**What is required:** Print nothing but the lines below starting at the line that holds "1568x347 pixels. Task: Go" and ending at the line that holds "is (602, 750).", including both, each exactly as written.

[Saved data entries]
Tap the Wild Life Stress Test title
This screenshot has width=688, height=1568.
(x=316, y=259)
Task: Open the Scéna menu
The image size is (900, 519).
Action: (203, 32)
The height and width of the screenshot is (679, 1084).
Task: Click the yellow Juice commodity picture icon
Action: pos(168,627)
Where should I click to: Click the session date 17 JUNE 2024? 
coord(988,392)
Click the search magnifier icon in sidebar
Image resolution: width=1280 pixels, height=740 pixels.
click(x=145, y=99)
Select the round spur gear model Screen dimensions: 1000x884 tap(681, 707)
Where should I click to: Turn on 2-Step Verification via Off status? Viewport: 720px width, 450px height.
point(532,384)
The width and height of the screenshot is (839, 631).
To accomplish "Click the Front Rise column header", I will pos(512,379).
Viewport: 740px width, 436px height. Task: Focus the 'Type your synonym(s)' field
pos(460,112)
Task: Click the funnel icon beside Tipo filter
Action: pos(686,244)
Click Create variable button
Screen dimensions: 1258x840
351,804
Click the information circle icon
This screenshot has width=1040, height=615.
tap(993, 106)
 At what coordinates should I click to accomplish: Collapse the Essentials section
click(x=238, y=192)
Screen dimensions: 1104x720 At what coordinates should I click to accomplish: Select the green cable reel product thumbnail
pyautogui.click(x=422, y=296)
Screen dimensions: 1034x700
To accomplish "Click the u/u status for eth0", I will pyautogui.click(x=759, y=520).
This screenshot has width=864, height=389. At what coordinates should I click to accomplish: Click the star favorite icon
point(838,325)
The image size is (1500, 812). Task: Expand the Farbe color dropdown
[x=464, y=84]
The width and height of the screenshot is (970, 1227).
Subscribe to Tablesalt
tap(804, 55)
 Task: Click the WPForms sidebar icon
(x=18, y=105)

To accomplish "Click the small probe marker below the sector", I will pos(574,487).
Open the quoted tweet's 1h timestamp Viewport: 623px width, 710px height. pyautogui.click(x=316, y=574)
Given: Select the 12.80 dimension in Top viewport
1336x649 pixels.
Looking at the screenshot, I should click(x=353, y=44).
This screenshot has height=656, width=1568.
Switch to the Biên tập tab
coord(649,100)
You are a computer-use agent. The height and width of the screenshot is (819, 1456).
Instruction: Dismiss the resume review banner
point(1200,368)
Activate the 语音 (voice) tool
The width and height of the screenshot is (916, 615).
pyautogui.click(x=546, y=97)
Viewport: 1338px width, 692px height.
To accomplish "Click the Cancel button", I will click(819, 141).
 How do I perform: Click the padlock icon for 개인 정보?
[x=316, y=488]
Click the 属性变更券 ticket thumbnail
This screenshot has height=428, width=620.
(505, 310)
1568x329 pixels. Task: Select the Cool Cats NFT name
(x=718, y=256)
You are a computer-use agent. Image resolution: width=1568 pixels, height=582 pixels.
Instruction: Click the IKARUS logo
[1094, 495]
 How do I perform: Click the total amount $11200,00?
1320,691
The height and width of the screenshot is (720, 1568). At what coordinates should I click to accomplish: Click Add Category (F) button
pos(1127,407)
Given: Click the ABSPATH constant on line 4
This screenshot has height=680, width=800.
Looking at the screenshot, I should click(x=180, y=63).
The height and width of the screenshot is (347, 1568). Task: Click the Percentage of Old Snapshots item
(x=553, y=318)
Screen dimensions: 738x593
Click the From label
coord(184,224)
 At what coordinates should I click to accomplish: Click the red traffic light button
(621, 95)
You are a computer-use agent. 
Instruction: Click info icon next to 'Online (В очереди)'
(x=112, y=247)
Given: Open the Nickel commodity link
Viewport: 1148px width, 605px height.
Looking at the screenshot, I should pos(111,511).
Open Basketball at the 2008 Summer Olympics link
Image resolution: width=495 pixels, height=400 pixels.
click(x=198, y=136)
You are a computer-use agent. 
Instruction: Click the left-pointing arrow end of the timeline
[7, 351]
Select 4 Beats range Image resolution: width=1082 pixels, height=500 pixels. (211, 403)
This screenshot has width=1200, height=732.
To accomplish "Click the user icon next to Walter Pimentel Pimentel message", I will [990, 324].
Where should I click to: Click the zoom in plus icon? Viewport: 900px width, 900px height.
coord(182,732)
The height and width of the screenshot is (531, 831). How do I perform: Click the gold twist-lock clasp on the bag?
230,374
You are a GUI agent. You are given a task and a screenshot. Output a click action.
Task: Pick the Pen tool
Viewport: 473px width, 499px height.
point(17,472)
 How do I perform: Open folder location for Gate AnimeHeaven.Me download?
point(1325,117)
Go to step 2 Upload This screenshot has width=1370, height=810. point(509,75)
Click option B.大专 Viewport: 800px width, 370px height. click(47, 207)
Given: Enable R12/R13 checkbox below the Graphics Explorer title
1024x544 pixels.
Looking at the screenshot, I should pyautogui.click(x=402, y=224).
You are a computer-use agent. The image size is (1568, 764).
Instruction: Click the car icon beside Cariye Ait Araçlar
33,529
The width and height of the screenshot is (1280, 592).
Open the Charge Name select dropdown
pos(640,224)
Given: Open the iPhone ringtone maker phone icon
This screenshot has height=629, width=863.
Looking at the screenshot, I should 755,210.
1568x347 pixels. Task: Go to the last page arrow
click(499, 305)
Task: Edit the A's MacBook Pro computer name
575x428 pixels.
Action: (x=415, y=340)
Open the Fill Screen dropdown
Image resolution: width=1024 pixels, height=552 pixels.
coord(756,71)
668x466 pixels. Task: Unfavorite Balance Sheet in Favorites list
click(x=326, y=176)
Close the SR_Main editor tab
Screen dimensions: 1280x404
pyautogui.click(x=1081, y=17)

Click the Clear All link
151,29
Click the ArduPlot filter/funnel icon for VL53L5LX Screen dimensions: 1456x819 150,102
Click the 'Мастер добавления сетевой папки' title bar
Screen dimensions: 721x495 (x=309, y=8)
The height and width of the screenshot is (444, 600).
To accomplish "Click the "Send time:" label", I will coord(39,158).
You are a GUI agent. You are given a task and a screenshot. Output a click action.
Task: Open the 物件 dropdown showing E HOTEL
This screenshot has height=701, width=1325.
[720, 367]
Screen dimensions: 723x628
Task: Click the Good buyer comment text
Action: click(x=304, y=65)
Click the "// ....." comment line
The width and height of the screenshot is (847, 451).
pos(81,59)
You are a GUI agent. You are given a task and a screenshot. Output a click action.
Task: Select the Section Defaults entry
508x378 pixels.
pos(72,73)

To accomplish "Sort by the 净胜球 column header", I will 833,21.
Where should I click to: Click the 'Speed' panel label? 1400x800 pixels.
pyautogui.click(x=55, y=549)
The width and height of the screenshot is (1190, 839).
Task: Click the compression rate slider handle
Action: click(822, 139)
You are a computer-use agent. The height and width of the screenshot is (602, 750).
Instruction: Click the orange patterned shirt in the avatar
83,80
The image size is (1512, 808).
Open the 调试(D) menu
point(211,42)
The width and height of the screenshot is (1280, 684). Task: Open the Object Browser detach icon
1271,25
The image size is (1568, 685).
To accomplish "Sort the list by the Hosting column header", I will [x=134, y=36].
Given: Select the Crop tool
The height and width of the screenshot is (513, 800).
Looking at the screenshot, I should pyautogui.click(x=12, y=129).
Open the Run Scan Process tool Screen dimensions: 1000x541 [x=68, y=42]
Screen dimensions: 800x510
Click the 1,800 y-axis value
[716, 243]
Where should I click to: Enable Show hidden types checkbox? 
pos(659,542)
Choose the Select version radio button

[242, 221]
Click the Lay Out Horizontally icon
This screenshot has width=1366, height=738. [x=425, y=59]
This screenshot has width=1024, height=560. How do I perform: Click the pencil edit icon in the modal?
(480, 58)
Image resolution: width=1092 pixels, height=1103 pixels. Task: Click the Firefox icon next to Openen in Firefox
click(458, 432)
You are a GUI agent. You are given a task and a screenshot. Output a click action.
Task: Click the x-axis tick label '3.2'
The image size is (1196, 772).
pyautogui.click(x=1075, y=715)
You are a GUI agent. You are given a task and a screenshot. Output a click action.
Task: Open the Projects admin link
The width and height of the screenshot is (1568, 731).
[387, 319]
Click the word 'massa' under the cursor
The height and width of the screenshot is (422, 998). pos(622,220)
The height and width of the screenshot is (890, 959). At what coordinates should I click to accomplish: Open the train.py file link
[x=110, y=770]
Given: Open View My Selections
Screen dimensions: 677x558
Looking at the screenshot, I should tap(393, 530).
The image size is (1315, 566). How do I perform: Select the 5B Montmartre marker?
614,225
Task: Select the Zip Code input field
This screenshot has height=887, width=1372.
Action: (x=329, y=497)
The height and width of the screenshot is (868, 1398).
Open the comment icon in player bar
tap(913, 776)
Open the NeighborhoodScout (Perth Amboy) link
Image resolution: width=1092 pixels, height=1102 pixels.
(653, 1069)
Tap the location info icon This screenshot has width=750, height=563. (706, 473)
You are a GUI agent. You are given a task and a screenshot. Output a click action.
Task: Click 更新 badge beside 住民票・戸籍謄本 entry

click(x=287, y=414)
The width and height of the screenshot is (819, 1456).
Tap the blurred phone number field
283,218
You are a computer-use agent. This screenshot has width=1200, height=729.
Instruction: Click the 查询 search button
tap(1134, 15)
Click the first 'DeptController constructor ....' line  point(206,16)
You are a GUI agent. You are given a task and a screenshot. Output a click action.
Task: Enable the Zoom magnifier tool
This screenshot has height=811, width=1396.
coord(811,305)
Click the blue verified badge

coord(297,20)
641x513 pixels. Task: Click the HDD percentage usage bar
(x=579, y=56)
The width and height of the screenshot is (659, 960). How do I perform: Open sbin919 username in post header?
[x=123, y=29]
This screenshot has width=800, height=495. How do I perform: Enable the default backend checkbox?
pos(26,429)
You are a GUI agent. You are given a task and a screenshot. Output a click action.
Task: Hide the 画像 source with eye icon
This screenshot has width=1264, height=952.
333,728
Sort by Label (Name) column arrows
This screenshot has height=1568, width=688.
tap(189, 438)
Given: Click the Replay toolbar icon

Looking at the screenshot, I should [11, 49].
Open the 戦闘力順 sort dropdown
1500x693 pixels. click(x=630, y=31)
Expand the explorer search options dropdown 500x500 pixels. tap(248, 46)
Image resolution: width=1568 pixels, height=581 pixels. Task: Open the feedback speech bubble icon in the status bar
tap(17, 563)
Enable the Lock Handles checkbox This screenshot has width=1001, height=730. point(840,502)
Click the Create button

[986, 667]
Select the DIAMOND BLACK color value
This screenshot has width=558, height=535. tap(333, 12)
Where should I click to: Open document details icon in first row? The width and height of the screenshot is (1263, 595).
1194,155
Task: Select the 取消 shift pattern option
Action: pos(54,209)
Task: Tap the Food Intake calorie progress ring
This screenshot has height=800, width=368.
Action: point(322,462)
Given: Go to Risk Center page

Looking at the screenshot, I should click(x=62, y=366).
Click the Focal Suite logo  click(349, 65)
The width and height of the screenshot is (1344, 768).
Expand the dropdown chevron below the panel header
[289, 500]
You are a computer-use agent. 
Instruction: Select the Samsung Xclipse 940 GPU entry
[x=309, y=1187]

**Completed task:**
1568x347 pixels. Task: Go to the last page arrow
click(499, 305)
Task: Edit the A's MacBook Pro computer name
575x428 pixels.
Action: (x=415, y=340)
Open the Fill Screen dropdown
Image resolution: width=1024 pixels, height=552 pixels.
coord(756,71)
668x466 pixels. Task: Unfavorite Balance Sheet in Favorites list
click(x=326, y=176)
Close the SR_Main editor tab
Screen dimensions: 1280x404
pyautogui.click(x=1081, y=17)

Click the Clear All link
151,29
Click the ArduPlot filter/funnel icon for VL53L5LX Screen dimensions: 1456x819 150,102
Click the 'Мастер добавления сетевой папки' title bar
Screen dimensions: 721x495 (x=309, y=8)
The height and width of the screenshot is (444, 600).
To accomplish "Click the "Send time:" label", I will coord(39,158).
You are a GUI agent. You are given a task and a screenshot. Output a click action.
Task: Open the 物件 dropdown showing E HOTEL
This screenshot has height=701, width=1325.
[720, 367]
Screen dimensions: 723x628
Task: Click the Good buyer comment text
Action: click(x=304, y=65)
Click the "// ....." comment line
The width and height of the screenshot is (847, 451).
pos(81,59)
You are a GUI agent. You are given a task and a screenshot. Output a click action.
Task: Select the Section Defaults entry
508x378 pixels.
pos(72,73)

To accomplish "Sort by the 净胜球 column header", I will 833,21.
Where should I click to: Click the 'Speed' panel label? 1400x800 pixels.
pyautogui.click(x=55, y=549)
The width and height of the screenshot is (1190, 839).
Task: Click the compression rate slider handle
Action: click(822, 139)
You are a computer-use agent. The height and width of the screenshot is (602, 750).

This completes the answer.